Later this year, CIMON will be sent to the International Space Station (ISS) to assist astronauts. CIMON will make use of its neural network artificial intelligence system in combination with face and voice recognition to assist astronauts working on the European Space Agency’s Horizons mission between June and October 2018. It is hoped that CIMON will not only improve the efficiency of astronauts but also reduce their stress. Cimon will also warn astronauts immediately of any technical problems which should help improve safety aboard the ISS.
A full-sized display on the side of CIMON will show a robot face. Along with other features such as face and voice recognition, it is hoped that that astronauts will come to consider CIMON as another crew member. The chief IBM Watson architect said “CIMON’s digital face, voice and use of artificial intelligence will make it a ‘colleague’ to the crew members. This collegial ‘working relationship’ facilitates how astronauts work through their prescribed checklists of experiments, now entering into a genuine dialogue with their interactive assistant.”
There have been other robots on the ISS before CIMON. In 2011, NASA sent a robot named Robonaut which was built by Dextrous Robotics Laboratory at NASA's Lyndon B. Johnson Space Center and sent to the ISS. Robonaut is a humanoid robot that was intended to carry out simple tasks aboard the ISS. Unfortunately, technical problems have resulted in it being mostly out of action since 2015. As a matter of fact, it has been packaged up for return to Earth for repairs.
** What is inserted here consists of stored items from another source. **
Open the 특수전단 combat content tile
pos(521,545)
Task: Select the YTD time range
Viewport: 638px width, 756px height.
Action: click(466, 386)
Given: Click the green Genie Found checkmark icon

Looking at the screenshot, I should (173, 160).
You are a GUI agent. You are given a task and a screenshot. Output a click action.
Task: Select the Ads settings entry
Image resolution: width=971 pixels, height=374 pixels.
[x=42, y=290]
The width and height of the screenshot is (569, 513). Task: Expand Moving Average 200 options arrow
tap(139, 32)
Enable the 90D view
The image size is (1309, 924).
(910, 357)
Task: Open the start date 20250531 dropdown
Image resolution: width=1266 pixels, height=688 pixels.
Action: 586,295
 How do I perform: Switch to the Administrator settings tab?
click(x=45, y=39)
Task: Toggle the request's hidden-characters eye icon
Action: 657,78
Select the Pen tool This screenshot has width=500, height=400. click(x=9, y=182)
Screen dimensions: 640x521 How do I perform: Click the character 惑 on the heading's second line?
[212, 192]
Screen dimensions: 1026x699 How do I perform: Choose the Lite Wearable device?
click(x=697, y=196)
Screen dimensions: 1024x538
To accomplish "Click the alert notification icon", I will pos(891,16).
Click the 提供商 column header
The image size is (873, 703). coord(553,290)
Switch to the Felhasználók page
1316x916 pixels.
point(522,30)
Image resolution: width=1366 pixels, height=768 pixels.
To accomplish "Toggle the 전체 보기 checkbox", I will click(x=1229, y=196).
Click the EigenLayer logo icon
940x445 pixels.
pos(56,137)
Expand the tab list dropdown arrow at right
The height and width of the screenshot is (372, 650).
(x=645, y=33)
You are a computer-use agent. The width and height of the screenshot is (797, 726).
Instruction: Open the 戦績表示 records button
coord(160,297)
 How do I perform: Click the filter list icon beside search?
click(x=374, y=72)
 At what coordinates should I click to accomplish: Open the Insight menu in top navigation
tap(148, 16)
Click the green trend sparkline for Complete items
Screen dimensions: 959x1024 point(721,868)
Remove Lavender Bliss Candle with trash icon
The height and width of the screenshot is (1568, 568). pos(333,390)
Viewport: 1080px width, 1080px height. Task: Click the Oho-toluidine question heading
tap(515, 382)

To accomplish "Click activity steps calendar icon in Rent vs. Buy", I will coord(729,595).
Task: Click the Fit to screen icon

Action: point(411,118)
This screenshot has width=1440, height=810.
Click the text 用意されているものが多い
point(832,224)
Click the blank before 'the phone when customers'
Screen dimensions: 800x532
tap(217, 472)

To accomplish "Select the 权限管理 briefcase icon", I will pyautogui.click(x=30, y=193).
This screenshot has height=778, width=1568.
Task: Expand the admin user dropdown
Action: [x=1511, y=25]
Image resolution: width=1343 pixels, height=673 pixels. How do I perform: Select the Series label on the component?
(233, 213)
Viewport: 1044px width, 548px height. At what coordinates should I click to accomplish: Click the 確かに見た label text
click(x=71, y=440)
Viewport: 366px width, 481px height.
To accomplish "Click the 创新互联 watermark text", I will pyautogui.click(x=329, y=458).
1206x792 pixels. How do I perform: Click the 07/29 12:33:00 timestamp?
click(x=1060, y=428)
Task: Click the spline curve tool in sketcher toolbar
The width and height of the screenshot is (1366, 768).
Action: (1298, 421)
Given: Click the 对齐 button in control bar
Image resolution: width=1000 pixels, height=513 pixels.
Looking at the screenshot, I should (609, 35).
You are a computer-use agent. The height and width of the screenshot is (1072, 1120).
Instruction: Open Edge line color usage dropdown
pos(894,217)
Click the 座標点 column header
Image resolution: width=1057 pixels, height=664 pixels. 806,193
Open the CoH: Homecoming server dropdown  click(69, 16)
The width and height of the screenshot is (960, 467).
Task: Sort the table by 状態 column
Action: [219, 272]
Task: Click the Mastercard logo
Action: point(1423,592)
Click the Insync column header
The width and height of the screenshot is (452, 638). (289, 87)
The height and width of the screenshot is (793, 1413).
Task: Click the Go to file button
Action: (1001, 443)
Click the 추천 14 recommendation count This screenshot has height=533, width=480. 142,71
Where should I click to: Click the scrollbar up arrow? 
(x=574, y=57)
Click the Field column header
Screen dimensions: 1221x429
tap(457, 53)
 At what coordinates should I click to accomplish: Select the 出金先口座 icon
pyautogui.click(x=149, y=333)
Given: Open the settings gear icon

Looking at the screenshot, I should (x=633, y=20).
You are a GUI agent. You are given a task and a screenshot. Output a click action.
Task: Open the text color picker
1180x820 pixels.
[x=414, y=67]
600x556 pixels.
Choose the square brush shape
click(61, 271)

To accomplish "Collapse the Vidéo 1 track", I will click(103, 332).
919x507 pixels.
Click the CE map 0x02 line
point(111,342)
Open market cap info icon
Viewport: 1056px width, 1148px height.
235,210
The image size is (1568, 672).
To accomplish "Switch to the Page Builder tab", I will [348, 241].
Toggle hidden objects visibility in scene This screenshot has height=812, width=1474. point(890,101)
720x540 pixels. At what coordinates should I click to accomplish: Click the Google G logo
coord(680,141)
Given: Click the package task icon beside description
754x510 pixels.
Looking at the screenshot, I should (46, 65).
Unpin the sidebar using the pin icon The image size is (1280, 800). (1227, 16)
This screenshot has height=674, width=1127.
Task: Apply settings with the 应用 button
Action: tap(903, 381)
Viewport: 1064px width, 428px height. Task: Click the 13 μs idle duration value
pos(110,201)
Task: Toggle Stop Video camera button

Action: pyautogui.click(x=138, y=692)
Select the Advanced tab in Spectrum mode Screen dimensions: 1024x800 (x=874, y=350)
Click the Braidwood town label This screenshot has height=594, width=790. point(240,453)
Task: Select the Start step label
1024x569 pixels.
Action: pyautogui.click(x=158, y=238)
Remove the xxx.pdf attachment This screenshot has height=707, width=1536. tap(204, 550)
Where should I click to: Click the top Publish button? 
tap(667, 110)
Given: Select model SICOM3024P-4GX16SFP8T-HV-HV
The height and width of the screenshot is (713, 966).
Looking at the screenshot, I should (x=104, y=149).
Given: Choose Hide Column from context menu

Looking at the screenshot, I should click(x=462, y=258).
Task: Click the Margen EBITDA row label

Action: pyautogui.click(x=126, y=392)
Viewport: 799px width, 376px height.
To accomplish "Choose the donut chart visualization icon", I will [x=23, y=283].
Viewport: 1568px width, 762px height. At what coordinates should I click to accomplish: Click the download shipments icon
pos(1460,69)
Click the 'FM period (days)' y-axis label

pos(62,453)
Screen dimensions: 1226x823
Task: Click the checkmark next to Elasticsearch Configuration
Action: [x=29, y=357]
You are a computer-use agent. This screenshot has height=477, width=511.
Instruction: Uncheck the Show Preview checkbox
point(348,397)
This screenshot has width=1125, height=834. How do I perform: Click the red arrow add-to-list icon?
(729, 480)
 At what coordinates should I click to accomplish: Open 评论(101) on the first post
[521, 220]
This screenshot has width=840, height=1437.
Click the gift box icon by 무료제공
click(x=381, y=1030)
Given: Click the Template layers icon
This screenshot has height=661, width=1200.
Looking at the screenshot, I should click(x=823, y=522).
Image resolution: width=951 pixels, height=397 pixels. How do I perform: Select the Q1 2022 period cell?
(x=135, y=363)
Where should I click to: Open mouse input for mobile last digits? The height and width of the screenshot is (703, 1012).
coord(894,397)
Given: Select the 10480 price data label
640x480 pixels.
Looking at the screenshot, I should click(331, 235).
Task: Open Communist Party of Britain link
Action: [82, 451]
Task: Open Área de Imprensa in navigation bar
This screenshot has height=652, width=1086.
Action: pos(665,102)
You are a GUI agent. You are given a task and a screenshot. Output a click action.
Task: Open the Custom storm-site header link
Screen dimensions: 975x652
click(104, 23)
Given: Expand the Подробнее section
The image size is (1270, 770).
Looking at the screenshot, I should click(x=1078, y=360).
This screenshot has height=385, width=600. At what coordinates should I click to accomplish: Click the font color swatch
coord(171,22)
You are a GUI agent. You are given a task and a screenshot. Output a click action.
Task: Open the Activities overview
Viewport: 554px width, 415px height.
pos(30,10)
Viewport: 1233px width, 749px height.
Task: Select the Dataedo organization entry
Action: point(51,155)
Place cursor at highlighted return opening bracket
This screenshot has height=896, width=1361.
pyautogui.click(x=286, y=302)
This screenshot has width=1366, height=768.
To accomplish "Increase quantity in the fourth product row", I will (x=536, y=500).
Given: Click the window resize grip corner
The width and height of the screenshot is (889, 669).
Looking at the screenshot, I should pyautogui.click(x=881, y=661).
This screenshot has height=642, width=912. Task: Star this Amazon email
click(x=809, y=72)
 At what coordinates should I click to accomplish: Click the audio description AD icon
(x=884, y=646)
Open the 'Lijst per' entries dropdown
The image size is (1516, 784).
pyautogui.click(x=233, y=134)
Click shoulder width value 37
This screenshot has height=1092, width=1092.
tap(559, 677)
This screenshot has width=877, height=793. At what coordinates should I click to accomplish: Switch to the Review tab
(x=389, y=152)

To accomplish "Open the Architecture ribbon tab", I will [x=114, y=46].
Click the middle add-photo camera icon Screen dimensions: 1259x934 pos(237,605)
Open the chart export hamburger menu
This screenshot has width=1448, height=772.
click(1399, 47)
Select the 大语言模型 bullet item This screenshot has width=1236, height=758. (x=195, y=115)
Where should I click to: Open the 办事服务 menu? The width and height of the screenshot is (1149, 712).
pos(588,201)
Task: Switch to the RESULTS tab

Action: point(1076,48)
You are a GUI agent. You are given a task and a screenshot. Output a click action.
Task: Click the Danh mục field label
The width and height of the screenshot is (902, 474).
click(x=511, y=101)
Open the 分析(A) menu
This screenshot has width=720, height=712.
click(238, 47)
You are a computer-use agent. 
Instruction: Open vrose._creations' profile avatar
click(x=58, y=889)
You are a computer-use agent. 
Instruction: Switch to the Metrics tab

Another robot called Kirobo was built by Toyota, Dentsu (a Japanese advertising agency) and the Japan Aerospace Exploration Agency. Kirobo is thirteen inches tall and weighs about two pounds. It accepted vocal commands to assist the Japanese astronaut Wakata Koichi at the ISS until 2015.
The previous robots were not very intelligence and were intended to use tools to help the astronauts. CIMON is unique because it is using advanced artificial intelligence to assist the astronauts with information access and decision making.